PCA : Can I reverse the axis of the first principal component in R?

2k Views Asked by At

Here is a reproducible example :

set.seed(10)
pick <- sample(nrow(iris),nrow(iris)/2)
iris.training <- iris[pick,] 
iris.testing <- iris[-pick,]
pca.training <- prcomp(iris.training[-5])
pca.testing <- prcomp(iris.testing[-5])
autoplot(pca.training,loadings.label=T,loadings=T)
autoplot(pca.testing,loadings.label=T,loadings=T)
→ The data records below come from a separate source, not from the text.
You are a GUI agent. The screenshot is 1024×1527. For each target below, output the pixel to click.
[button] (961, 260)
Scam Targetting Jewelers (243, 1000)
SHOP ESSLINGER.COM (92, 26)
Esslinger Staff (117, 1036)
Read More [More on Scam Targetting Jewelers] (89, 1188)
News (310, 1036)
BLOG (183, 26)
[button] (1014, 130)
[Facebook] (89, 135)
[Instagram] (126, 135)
Which produces the following output : biplot_pca_training biplot_pca_testing

As one can see, pca on data.training and on data.testing produces very similar biplots but the first principal components has reversed its sign, they are mirrored. Is it possible to force a 180 degree rotation on the two components ?

2

There are 2 best solutions below

3
On BEST ANSWER

You are not returning the rotated variables. Changed code is as below. Notice retx=TRUE

set.seed(10)
pick <- sample(nrow(iris),nrow(iris)/2)
iris.training <- iris[pick,] 
iris.testing <- iris[-pick,]
pca.training <- prcomp(iris.training[-5], retx=TRUE)
pca.testing <- prcomp(iris.testing[-5], retx=TRUE)
autoplot(pca.training,loadings.label=TRUE,loadings=TRUE)
autoplot(pca.testing,loadings.label=TRUE,loadings=TRUE)
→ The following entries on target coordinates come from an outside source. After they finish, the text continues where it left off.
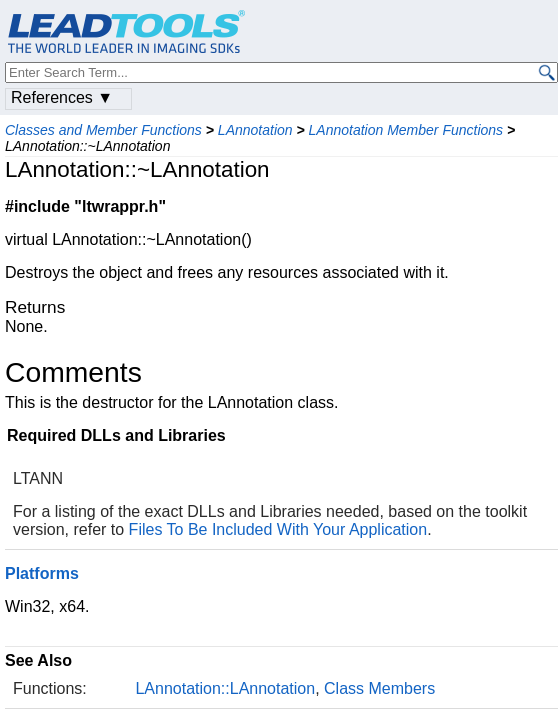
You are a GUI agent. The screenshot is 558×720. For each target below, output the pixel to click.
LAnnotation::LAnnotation (225, 688)
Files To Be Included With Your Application (278, 529)
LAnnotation (255, 130)
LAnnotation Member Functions (406, 130)
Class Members (379, 688)
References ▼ (62, 97)
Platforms (42, 573)
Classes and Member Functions (103, 130)
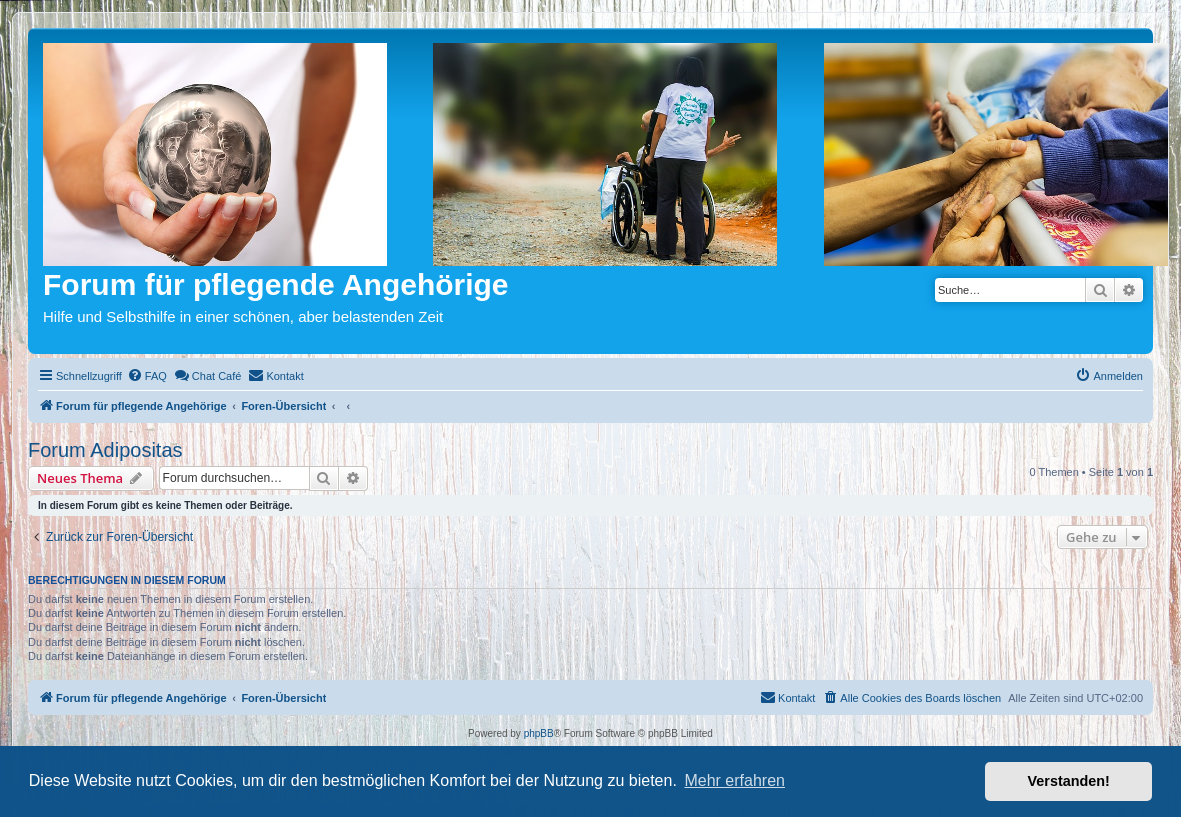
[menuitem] (147, 376)
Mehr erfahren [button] (734, 780)
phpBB (539, 733)
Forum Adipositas (105, 450)
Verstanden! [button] (1069, 781)
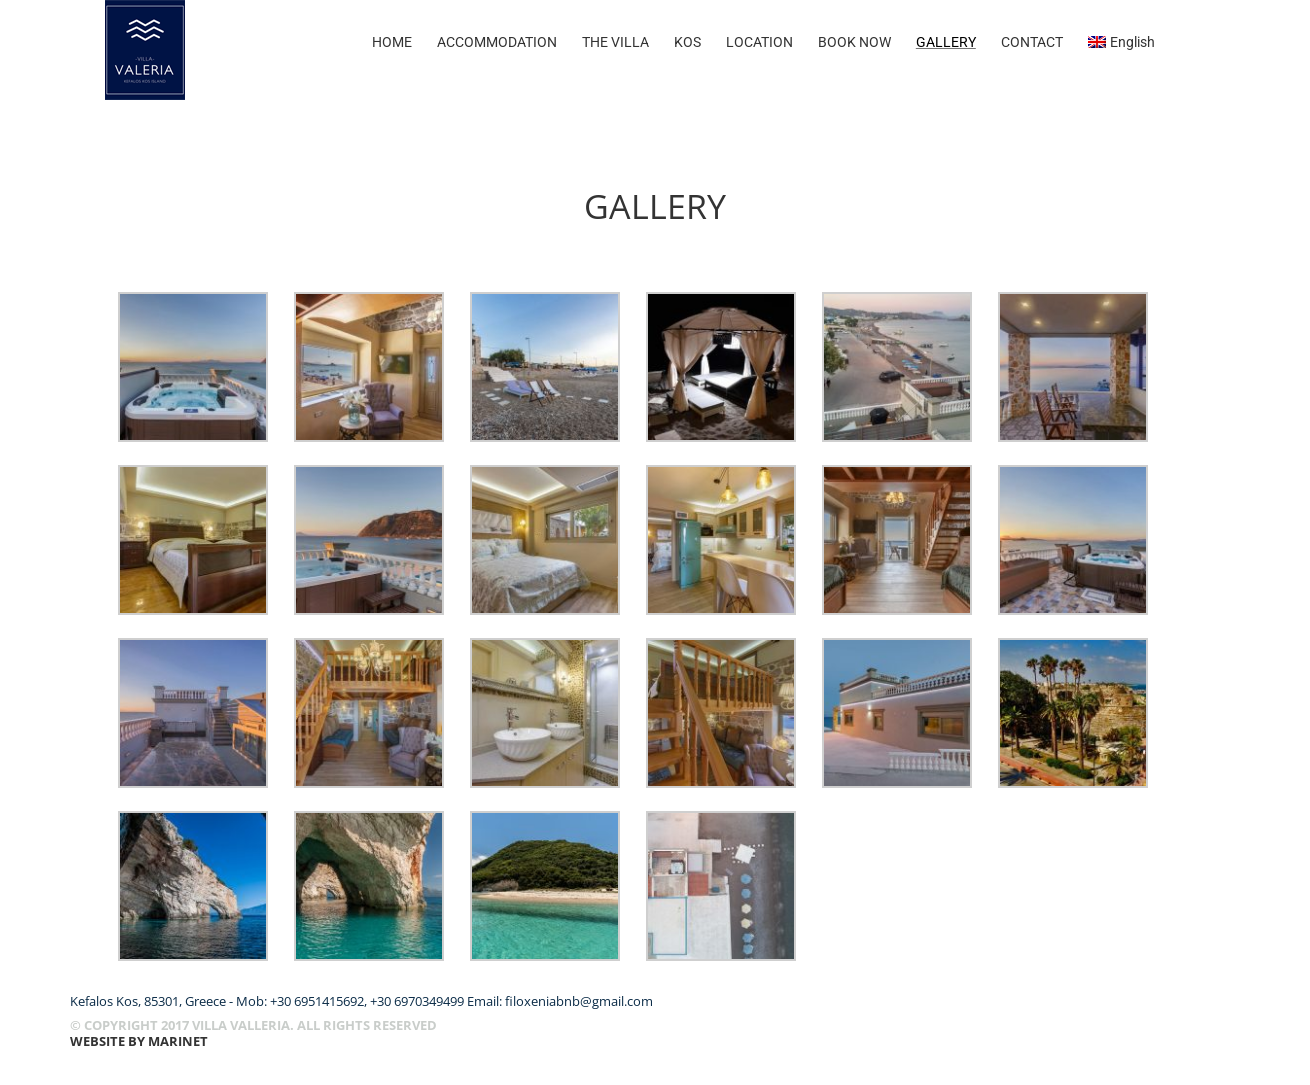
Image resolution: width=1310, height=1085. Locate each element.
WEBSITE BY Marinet (139, 1041)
It produced the following outputs for training and testing. Training PCA plot Testing PCA plot

1
On

I'm assuming autoplot is the function from the ggfortify package. There are probably two ways to do this. The easiest is to just ask to reverse the x axis, by writing

autoplot(pca.testing,loadings.label=TRUE,loadings=TRUE) + scale_x_reverse()

screenshot

Notice that this didn't change any values: the X axis now runs from positive to negative instead of the usual direction.

The second is to modify the pca.testing object to swap the signs on the x axis. This is statistically valid: PCA doesn't determine the signs of any components, but it's a bit tricky, because the signs show up in two places: component x for the data points, and component rotation for the arrows:

pca.testing$x[,1] <- - pca.testing$x[,1]
pca.testing$rotation[,1] <- -pca.testing$rotation[,1]
autoplot(pca.testing,loadings.label=TRUE,loadings=TRUE)

screenshot

Not related to your question, but some advice: don't use T, use TRUE, otherwise the next time you have temperature data, you may inadvertantly change the value, and cause havoc with your analysis.